** start RECORD EXCERPTS **

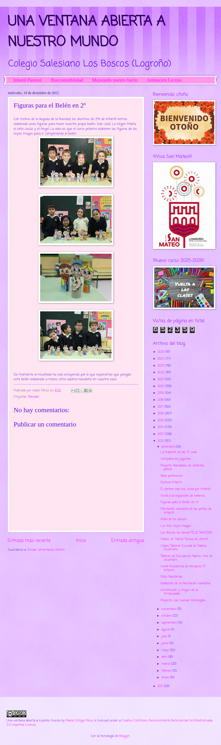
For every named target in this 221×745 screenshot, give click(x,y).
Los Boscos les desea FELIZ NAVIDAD (186, 532)
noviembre (169, 609)
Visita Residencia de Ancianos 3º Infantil (183, 568)
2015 (161, 420)
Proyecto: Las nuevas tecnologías (183, 600)
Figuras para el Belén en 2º (180, 502)
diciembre (168, 447)
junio (165, 643)
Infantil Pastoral (27, 80)
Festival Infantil (171, 482)
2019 (161, 393)
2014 (161, 427)
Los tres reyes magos (176, 526)
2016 (161, 413)
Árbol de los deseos (174, 519)
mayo (165, 650)
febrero (166, 671)
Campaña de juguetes (176, 459)
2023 (162, 365)
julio (164, 636)
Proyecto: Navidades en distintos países (182, 467)
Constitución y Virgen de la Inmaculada (179, 592)
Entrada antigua (127, 540)
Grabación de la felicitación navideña (185, 583)
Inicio (81, 540)
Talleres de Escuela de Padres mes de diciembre (187, 558)
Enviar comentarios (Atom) (46, 550)
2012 (161, 441)
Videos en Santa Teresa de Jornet (184, 539)
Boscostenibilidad (67, 80)
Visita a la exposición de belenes (183, 496)
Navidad (33, 397)
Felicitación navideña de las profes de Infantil (186, 511)
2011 (161, 686)
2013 (161, 434)
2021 (161, 379)
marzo (166, 664)
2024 (162, 359)
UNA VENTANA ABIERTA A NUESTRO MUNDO (86, 32)
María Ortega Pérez (79, 720)
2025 (162, 352)
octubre (167, 616)
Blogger (124, 736)
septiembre (169, 622)
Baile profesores (171, 476)
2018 (161, 400)
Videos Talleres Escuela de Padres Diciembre (184, 548)
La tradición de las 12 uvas (179, 452)
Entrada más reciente (29, 540)
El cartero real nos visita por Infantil (186, 489)
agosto (166, 629)
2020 (161, 386)
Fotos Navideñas (171, 576)
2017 (161, 407)
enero (165, 677)
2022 (162, 372)
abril (164, 657)
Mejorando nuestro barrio (115, 80)
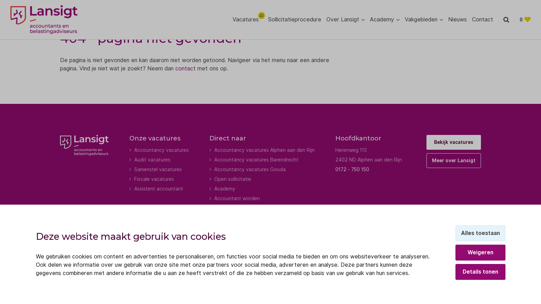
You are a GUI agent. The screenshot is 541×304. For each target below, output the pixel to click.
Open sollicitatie (232, 179)
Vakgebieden (421, 19)
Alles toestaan (480, 233)
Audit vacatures (152, 160)
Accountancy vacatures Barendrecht (256, 160)
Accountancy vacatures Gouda (250, 169)
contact (185, 68)
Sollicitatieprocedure (294, 19)
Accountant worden (237, 198)
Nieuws (457, 19)
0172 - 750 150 (352, 169)
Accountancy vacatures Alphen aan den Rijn (264, 150)
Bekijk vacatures (453, 142)
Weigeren (480, 252)
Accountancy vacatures (161, 150)
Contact (482, 19)
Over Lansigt (342, 19)
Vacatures (248, 19)
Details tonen (480, 271)
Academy (382, 19)
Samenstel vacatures (158, 169)
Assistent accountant (158, 189)
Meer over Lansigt (453, 160)
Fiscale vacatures (154, 179)
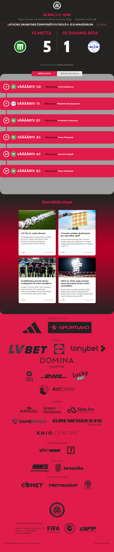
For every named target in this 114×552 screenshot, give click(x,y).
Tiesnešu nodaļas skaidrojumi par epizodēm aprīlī (75, 234)
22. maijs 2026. (77, 252)
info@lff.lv (26, 533)
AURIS (108, 543)
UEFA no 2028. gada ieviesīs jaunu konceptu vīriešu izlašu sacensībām (75, 283)
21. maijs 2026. (37, 300)
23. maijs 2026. (37, 252)
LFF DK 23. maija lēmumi (33, 233)
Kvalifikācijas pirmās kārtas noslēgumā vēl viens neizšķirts (36, 282)
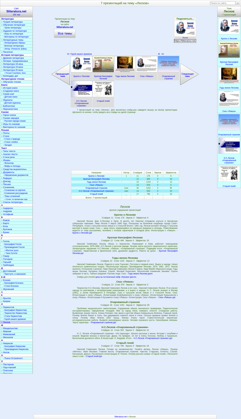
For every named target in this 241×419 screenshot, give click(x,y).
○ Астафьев (7, 214)
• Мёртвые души (11, 250)
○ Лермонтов (7, 307)
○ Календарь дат (9, 76)
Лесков (185, 37)
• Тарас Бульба (11, 253)
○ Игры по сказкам (10, 124)
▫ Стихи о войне (10, 142)
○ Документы (7, 172)
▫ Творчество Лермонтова (15, 313)
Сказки (5, 112)
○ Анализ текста (9, 154)
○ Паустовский (8, 367)
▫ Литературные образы (14, 43)
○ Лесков (5, 322)
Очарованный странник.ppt (103, 322)
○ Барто (5, 223)
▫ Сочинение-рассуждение (15, 193)
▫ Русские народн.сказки (14, 121)
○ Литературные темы (12, 40)
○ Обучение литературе (13, 25)
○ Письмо (6, 184)
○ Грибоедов (7, 265)
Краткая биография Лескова (96, 179)
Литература (7, 19)
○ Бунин (5, 232)
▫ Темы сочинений (11, 196)
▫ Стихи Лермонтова (12, 316)
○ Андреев (6, 211)
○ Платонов (7, 370)
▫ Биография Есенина (13, 283)
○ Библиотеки (8, 106)
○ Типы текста (8, 151)
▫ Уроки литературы (12, 28)
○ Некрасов (7, 343)
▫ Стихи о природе (11, 139)
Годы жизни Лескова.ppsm (140, 273)
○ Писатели (7, 52)
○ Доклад (6, 181)
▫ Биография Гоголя (12, 244)
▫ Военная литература (13, 46)
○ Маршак (6, 331)
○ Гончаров (6, 259)
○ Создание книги (10, 91)
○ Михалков (7, 337)
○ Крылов (6, 298)
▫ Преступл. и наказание (14, 274)
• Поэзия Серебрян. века (15, 73)
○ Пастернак (7, 364)
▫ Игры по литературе (13, 34)
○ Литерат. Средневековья (14, 61)
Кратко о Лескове (96, 176)
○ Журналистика (9, 109)
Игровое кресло (129, 277)
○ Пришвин (6, 373)
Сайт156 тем (16, 11)
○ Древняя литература (12, 58)
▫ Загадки (7, 145)
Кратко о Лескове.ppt (82, 233)
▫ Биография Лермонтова (15, 310)
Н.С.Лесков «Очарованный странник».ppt (153, 338)
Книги (4, 85)
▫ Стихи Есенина (11, 286)
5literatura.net (64, 27)
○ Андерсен (7, 208)
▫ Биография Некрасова (14, 346)
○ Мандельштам (9, 328)
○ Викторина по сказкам (13, 127)
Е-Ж (3, 277)
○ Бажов (5, 220)
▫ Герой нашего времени (14, 319)
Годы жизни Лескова (96, 182)
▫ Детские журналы (12, 103)
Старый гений (96, 194)
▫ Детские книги (10, 97)
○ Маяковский (8, 334)
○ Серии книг (7, 94)
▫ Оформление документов (15, 175)
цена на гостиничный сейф (107, 277)
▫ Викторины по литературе (16, 37)
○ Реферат (6, 178)
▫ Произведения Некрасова (15, 349)
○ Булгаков (6, 229)
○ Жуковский (7, 289)
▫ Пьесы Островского (13, 358)
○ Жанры (5, 160)
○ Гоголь (5, 241)
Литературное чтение (12, 79)
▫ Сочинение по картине (14, 190)
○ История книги (9, 88)
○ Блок (4, 226)
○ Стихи (5, 136)
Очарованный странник (96, 188)
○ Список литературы (12, 202)
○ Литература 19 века (12, 67)
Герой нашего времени (79, 54)
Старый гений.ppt (94, 356)
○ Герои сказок (8, 115)
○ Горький (6, 262)
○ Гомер (5, 256)
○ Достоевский (8, 271)
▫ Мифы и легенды (11, 166)
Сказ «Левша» (96, 185)
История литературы (12, 55)
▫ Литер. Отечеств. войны (15, 49)
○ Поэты (5, 133)
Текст (4, 148)
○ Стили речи (8, 157)
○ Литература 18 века (12, 64)
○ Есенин (5, 280)
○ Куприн (5, 301)
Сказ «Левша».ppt (167, 297)
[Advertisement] (125, 31)
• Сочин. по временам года (16, 199)
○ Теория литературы (12, 22)
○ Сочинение (7, 187)
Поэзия (5, 130)
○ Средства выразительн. (14, 169)
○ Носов (5, 352)
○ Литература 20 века (12, 70)
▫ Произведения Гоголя (14, 247)
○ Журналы (7, 100)
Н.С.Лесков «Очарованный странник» (96, 191)
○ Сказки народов (10, 118)
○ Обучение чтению (11, 82)
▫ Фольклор (8, 163)
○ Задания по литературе (14, 31)
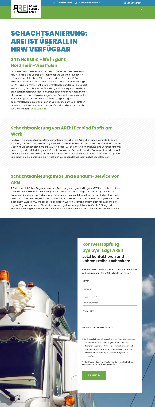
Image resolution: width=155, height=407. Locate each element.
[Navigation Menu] (135, 9)
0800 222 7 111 (38, 108)
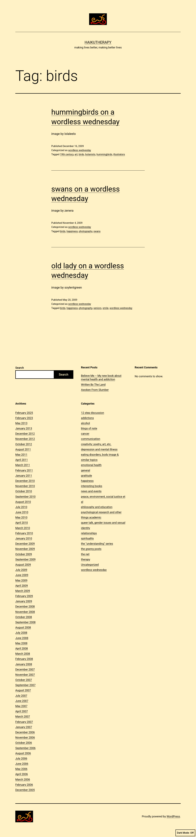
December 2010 (25, 480)
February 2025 (24, 412)
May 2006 (21, 768)
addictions (87, 418)
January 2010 (23, 538)
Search (19, 367)
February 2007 (24, 721)
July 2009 (21, 569)
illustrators (119, 154)
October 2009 (23, 554)
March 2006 (22, 779)
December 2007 (25, 669)
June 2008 (21, 638)
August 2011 (23, 449)
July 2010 (21, 507)
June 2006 (21, 763)
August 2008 (23, 627)
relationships (89, 533)
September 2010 (25, 496)
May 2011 (21, 454)
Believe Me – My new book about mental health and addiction (101, 377)
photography (85, 231)
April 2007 (21, 711)
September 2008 (25, 622)
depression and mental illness (99, 449)
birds (81, 154)
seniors (97, 308)
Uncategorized (90, 564)
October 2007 (23, 679)
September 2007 (25, 685)
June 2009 (21, 575)
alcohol (85, 423)
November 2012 (25, 438)
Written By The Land (93, 384)
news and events (91, 491)
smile (106, 308)
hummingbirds (104, 154)
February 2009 (24, 596)
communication (90, 438)
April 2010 (21, 522)
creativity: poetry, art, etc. (96, 444)
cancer (85, 433)
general (85, 470)
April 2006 (21, 774)
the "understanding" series (97, 543)
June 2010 (21, 512)
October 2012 (23, 444)
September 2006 (25, 748)
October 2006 (23, 742)
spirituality (87, 538)
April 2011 (21, 459)
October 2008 (23, 617)
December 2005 (25, 789)
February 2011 (24, 470)
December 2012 (25, 433)
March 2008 (22, 653)
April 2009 (21, 585)
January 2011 (23, 475)
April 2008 (21, 648)
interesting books (91, 486)
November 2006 (25, 737)
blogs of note (89, 428)
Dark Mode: (185, 833)
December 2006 (25, 732)
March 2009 (22, 590)
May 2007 (21, 706)
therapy (85, 559)
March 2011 (22, 465)
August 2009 (23, 564)
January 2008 (23, 664)
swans (96, 231)
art (76, 154)
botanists (90, 154)
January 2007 (23, 727)
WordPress (173, 816)
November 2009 (25, 548)
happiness (72, 231)
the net (85, 554)
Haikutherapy (98, 42)
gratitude (86, 475)
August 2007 (23, 690)
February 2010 (24, 533)
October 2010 (23, 491)
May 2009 (21, 580)
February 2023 (24, 418)
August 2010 (23, 501)
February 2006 (24, 784)
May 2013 (21, 423)
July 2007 (21, 695)
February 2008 (24, 658)
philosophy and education (96, 507)
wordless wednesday (79, 150)
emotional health (91, 465)
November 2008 (25, 611)
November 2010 (25, 486)
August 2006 (23, 753)
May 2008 (21, 643)
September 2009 (25, 559)
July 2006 (21, 758)
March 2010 (22, 528)
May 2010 (21, 517)
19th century (67, 154)
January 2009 (23, 601)
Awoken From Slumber (95, 389)
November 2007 (25, 674)
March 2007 (22, 716)
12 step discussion (92, 412)
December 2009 (25, 543)
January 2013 (23, 428)
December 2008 (25, 606)
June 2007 (21, 700)
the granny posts (91, 548)
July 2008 (21, 632)
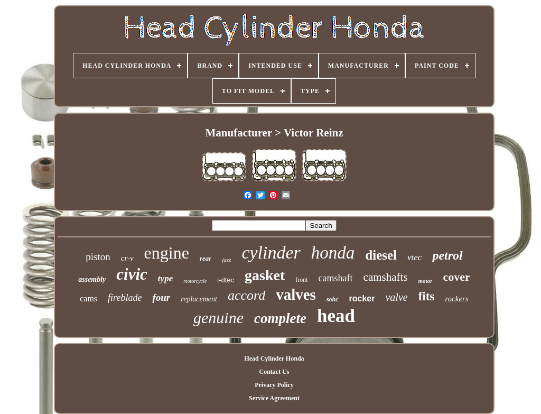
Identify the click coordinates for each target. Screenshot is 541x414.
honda (333, 252)
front (301, 279)
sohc (333, 299)
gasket (265, 275)
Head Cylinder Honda (274, 358)
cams (88, 298)
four (161, 297)
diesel (381, 255)
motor (425, 281)
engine (166, 252)
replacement (199, 299)
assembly (92, 279)
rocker (362, 298)
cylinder (270, 252)
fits (426, 296)
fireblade (125, 297)
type (165, 278)
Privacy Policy (274, 385)
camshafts (385, 277)
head (336, 316)
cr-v (127, 258)
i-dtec (225, 280)
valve (396, 297)
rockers (456, 299)
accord (246, 295)
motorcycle (195, 281)
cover (456, 276)
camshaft (336, 278)
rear (205, 258)
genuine (218, 317)
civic (131, 274)
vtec (414, 257)
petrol (447, 255)
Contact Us (274, 371)
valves (296, 294)
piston (98, 256)
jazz (226, 259)
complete (280, 318)
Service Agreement (274, 398)
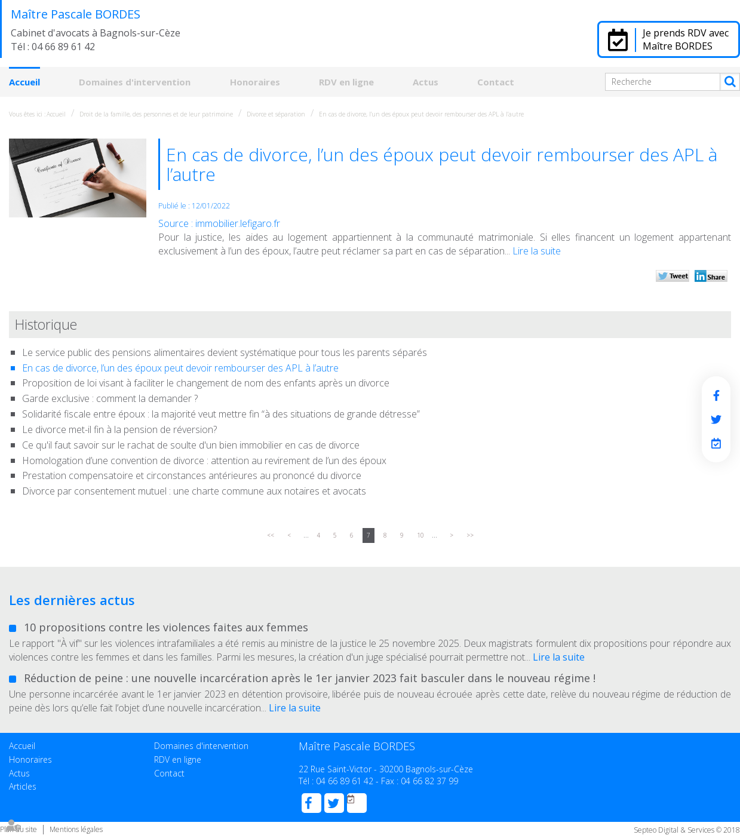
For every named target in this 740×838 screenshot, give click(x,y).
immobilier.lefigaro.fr (237, 223)
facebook (716, 395)
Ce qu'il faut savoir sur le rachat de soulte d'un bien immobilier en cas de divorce (191, 445)
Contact (495, 82)
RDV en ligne (346, 82)
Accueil (24, 82)
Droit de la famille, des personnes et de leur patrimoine (156, 114)
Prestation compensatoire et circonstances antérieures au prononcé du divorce (191, 475)
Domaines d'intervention (135, 82)
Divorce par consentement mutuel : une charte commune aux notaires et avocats (194, 491)
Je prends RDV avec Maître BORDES (686, 39)
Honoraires (255, 82)
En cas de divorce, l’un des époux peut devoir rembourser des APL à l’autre (421, 114)
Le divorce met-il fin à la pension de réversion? (119, 429)
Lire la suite (536, 250)
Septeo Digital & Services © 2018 (687, 830)
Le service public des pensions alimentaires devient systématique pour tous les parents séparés (224, 352)
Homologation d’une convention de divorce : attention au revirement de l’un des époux (204, 460)
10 (420, 535)
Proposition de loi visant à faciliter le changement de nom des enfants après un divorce (205, 382)
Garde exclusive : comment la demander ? (110, 398)
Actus (425, 82)
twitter (716, 419)
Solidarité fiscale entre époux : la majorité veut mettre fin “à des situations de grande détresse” (221, 413)
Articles (22, 786)
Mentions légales (76, 829)
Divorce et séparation (276, 114)
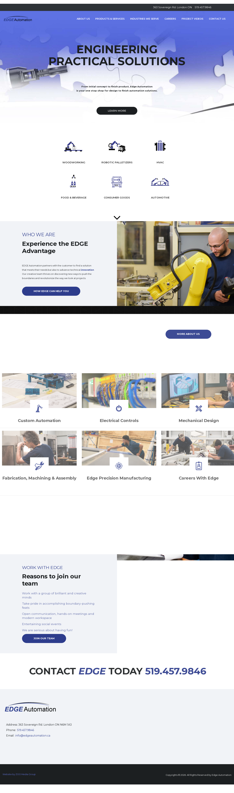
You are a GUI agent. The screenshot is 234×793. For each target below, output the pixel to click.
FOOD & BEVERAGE (73, 197)
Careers (170, 18)
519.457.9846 (203, 7)
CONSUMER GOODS (117, 197)
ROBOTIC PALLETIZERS (117, 162)
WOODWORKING (73, 162)
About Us (83, 18)
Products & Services (110, 18)
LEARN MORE (117, 110)
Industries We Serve (144, 18)
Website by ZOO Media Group (19, 774)
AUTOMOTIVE (160, 197)
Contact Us (217, 18)
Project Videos (192, 18)
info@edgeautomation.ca (32, 735)
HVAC (160, 162)
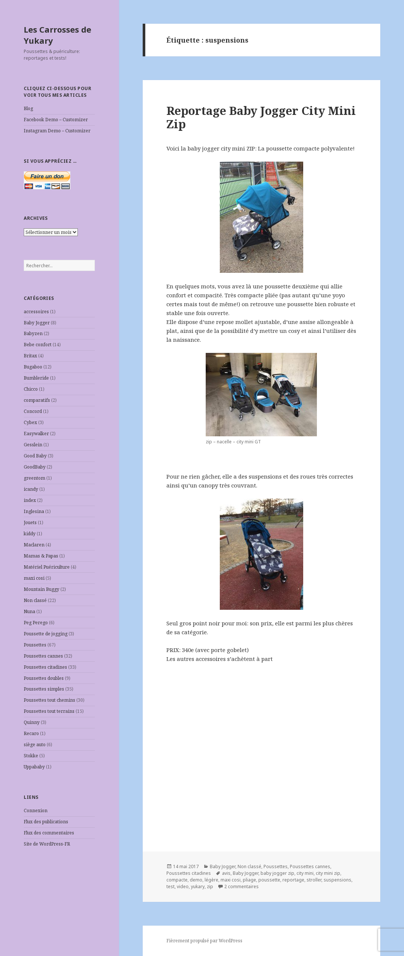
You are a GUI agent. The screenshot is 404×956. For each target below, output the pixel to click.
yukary (198, 886)
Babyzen (33, 333)
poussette (269, 880)
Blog (28, 108)
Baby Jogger (37, 323)
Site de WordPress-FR (47, 844)
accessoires (36, 311)
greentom (34, 478)
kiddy (30, 533)
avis (226, 873)
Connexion (35, 810)
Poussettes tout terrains (49, 711)
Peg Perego (36, 622)
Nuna (29, 611)
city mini (305, 873)
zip (210, 886)
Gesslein (33, 444)
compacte (177, 880)
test (170, 886)
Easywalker (36, 433)
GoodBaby (35, 467)
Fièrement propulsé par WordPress (204, 940)
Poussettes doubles (44, 678)
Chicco (31, 389)
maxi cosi (34, 578)
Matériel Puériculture (47, 567)
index (30, 500)
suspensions (337, 880)
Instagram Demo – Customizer (57, 131)
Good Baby (35, 456)
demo (196, 880)
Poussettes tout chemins (49, 700)
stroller (314, 880)
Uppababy (34, 767)
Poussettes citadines (45, 667)
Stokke (31, 755)
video (183, 886)
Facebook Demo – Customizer (56, 119)
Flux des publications (46, 821)
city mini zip (328, 873)
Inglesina (34, 511)
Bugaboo (33, 367)
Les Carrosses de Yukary (57, 35)
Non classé (35, 600)
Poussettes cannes (43, 656)
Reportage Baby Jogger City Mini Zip (261, 117)
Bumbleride (36, 378)
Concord (33, 411)
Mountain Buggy (41, 589)
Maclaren (34, 545)
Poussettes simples (44, 689)
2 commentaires (241, 886)
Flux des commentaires (49, 833)
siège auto (35, 744)
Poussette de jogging (45, 634)
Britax (30, 356)
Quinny (32, 722)
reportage (293, 880)
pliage (249, 880)
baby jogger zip (277, 873)
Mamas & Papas (41, 556)
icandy (31, 489)
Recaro (31, 733)
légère (211, 880)
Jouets (30, 522)
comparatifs (37, 400)
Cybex (30, 422)
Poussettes (35, 645)
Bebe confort (38, 344)
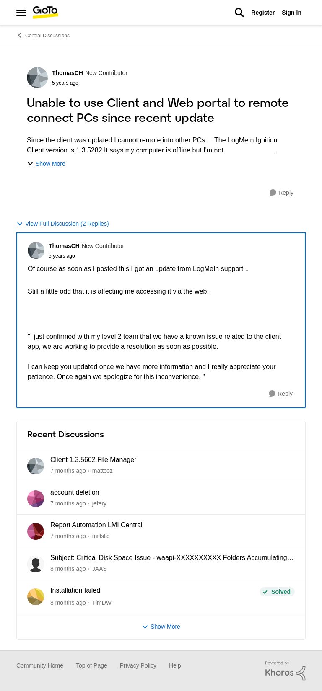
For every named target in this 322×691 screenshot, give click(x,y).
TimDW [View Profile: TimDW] (102, 602)
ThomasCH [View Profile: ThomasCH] (67, 73)
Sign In (291, 12)
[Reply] (281, 193)
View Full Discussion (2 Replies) (62, 223)
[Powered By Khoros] (285, 671)
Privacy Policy (138, 665)
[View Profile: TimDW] (35, 596)
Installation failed (75, 590)
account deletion (74, 492)
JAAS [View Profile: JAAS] (99, 568)
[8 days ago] (68, 471)
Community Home (39, 665)
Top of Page (91, 665)
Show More (46, 164)
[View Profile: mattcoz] (35, 466)
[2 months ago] (68, 536)
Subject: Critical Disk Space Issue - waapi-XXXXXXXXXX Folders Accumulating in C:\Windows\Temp (172, 558)
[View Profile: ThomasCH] (37, 77)
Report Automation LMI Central (96, 525)
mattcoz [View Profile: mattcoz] (102, 470)
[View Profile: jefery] (35, 498)
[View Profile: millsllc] (35, 531)
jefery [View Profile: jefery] (99, 503)
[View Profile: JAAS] (35, 564)
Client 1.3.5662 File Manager (93, 459)
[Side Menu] (21, 12)
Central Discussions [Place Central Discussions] (43, 35)
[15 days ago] (68, 503)
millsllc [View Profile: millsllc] (100, 536)
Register (263, 12)
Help (175, 665)
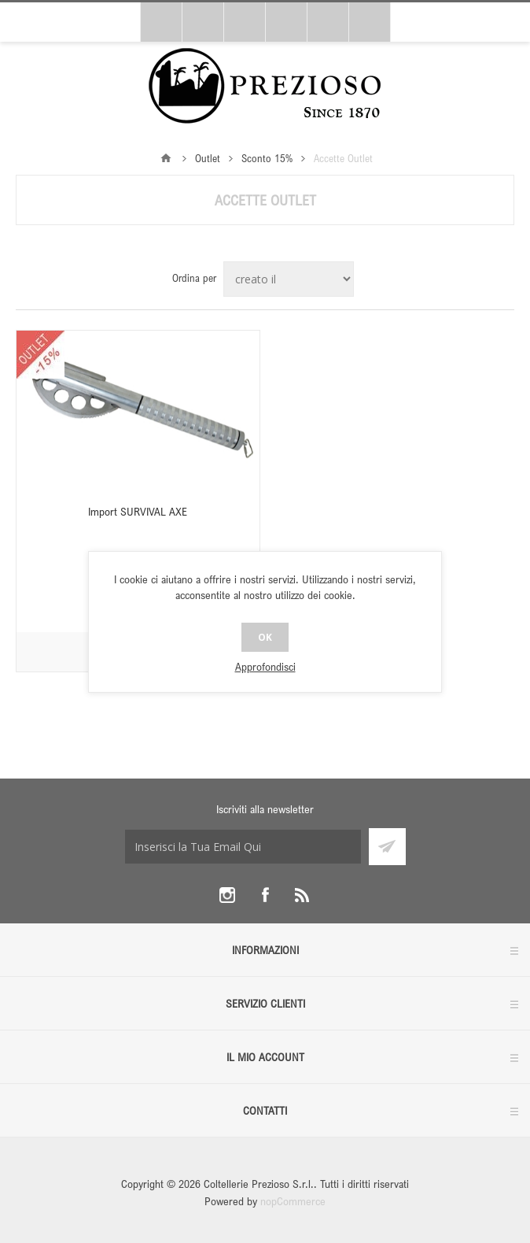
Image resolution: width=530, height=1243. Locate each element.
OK (265, 637)
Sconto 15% (267, 158)
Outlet (207, 158)
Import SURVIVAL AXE (137, 511)
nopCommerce (293, 1201)
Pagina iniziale (166, 158)
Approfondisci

** end RECORD EXCERPTS **

- EXERCISE REQUIREMENTS -
Quote the items between the line holding "general (85, 470)" and the line holding "July 2006 (21, 758)", inclusive, copying each line word for word.

- RESPONSE TO THE TASK -
general (85, 470)
April 2006 (21, 774)
the "understanding" series (97, 543)
June 2010 (21, 512)
October 2012 (23, 444)
September 2006 (25, 748)
October 2006 (23, 742)
spirituality (87, 538)
April 2011 (21, 459)
October 2008 (23, 617)
December 2005 (25, 789)
February 2011 (24, 470)
December 2012 (25, 433)
March 2008 (22, 653)
April 2009 (21, 585)
January 2011 (23, 475)
April 2008 (21, 648)
interesting books (91, 486)
November 2006 (25, 737)
blogs of note (89, 428)
Dark Mode: (185, 833)
December 2006 (25, 732)
March 2009 (22, 590)
May 2007 (21, 706)
therapy (85, 559)
March 2011 (22, 465)
August 2009 (23, 564)
January 2008 (23, 664)
swans (96, 231)
art (76, 154)
botanists (90, 154)
January 2007 (23, 727)
WordPress (173, 816)
November 2009 (25, 548)
happiness (72, 231)
the net (85, 554)
Haikutherapy (98, 42)
gratitude (86, 475)
August 2007 (23, 690)
February 2010 (24, 533)
October 2010 (23, 491)
May 2009 (21, 580)
February 2023 (24, 418)
August 2010 (23, 501)
February 2006 (24, 784)
May 2013 (21, 423)
July 2007 (21, 695)
February 2008 (24, 658)
philosophy and education (96, 507)
wordless wednesday (79, 150)
emotional health (91, 465)
November 2008 (25, 611)
November 2010 (25, 486)
August 2006 (23, 753)
May 2008 (21, 643)
September 2009 (25, 559)
July 2006 (21, 758)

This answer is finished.